The figure below shows the set of reachable states resulting from the transitions in the figures above.

To evaluate the efficacy of our MDP-based approach, particularly in comparison to heuristic methods, we conducted experiments using three distinct utilty functions that are illustrated in the figures below. The leftmost figure represents a classic hard real-time task where utility is constant until its termination time. The middle figure represents a soft real-time task where utility is initially constant and the decays linearly until the termination time. The rightmost figure represents a target sensitive task (e.g., for processing audio-video frames) for which utility is zero initially, increases linearly to a peak, and then decays linearly to its termination time.

For each experiment, we generated task duration distributions using an upper and lower bound, and a threshold dividing the lower 80 percent and upper 20 percent of the distribution, as the figure below illustrates. Together with additional constraints, these bounds enforced a total offered load that remained mostly between 70 percent and 90 percent of system capacity, with occasional transient overloads up to 120 percent.

The figures below show the performance of the heuristics we examined, relative to the value-optimal policies generated by our MDP-based approach. The upper left figure was generated with 2 tasks, the upper right figure with 3 tasks, the lower left figure with 4 tasks, and the lower right figure with 5 tasks.

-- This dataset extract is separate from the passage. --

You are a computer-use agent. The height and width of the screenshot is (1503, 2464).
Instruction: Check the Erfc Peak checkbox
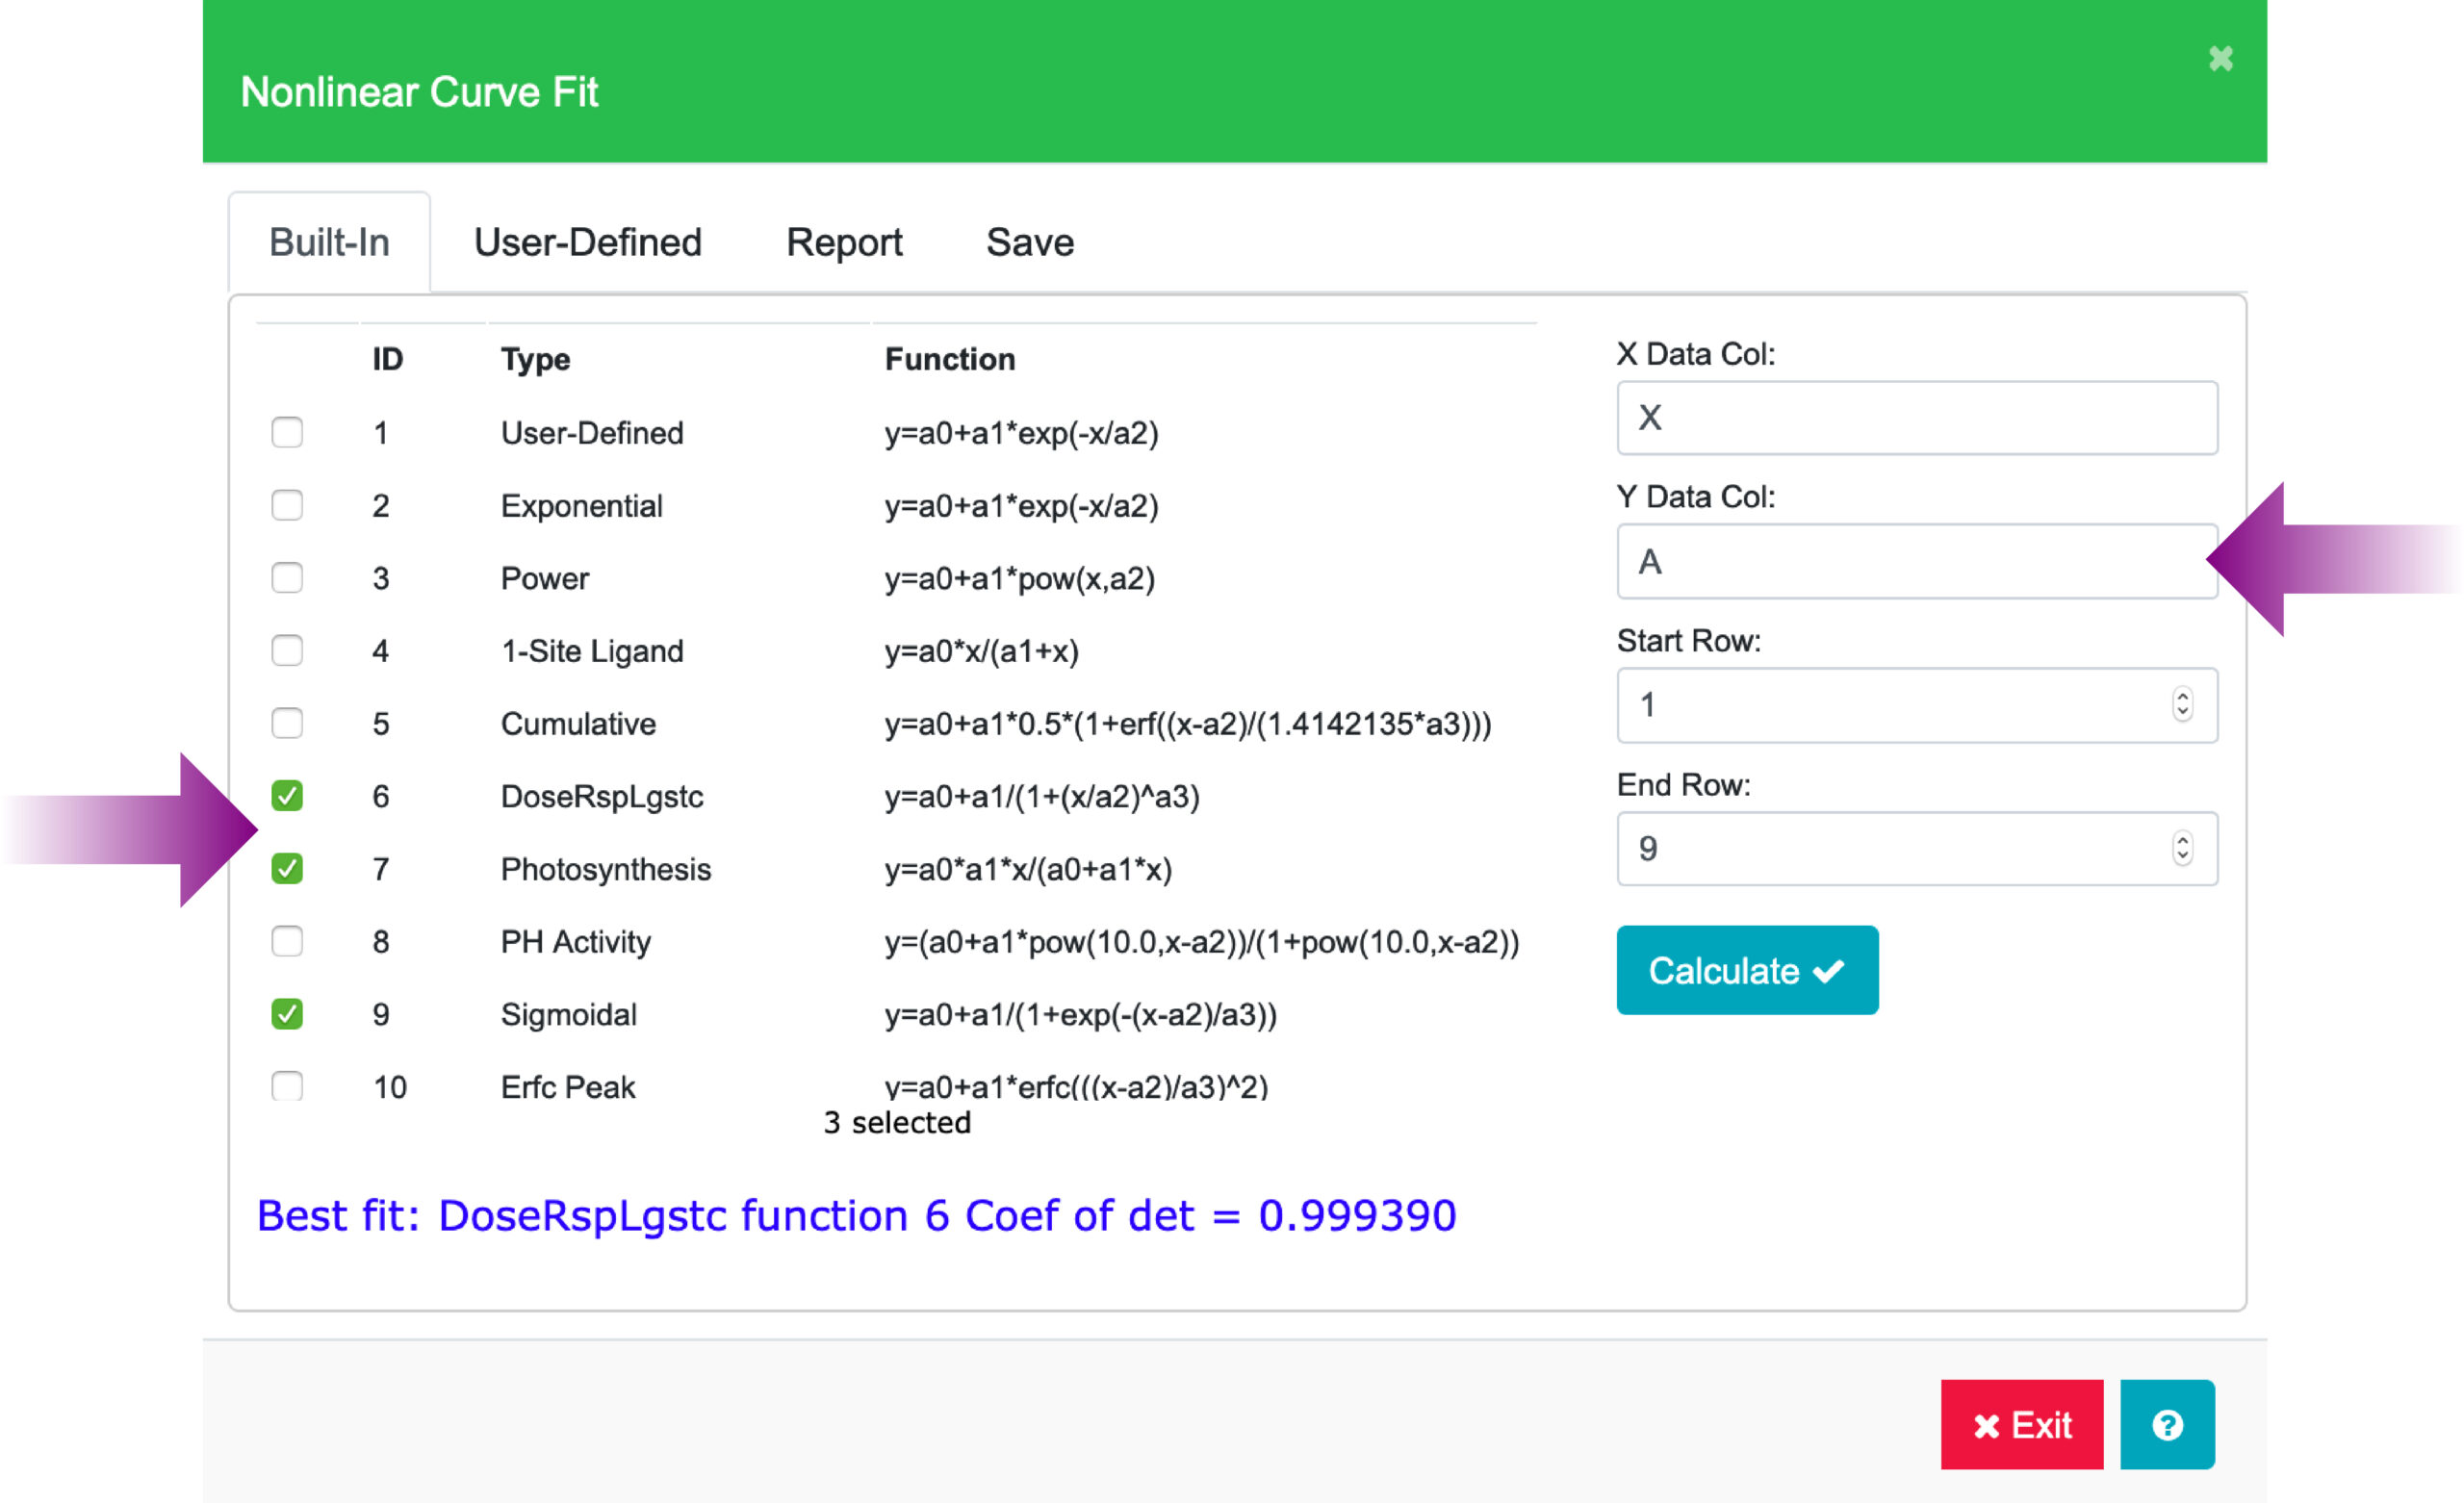tap(287, 1085)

The figure below summarizes how the performance of the heuristics decays with increasing numbers of tasks, up to 5 tasks beyond which our MDP-based approach became intractable. While these results demonstrate the feasibility of extending our techniques to small numbers of tasks with diverse individual utility characteristics, they also motivate significant future work towards addressing the questions of scalability and different forms of task availability that remain.

Further discussion of these extensions of our approach, and details of the models and techniques used, is available in our RTSS 2010 paper.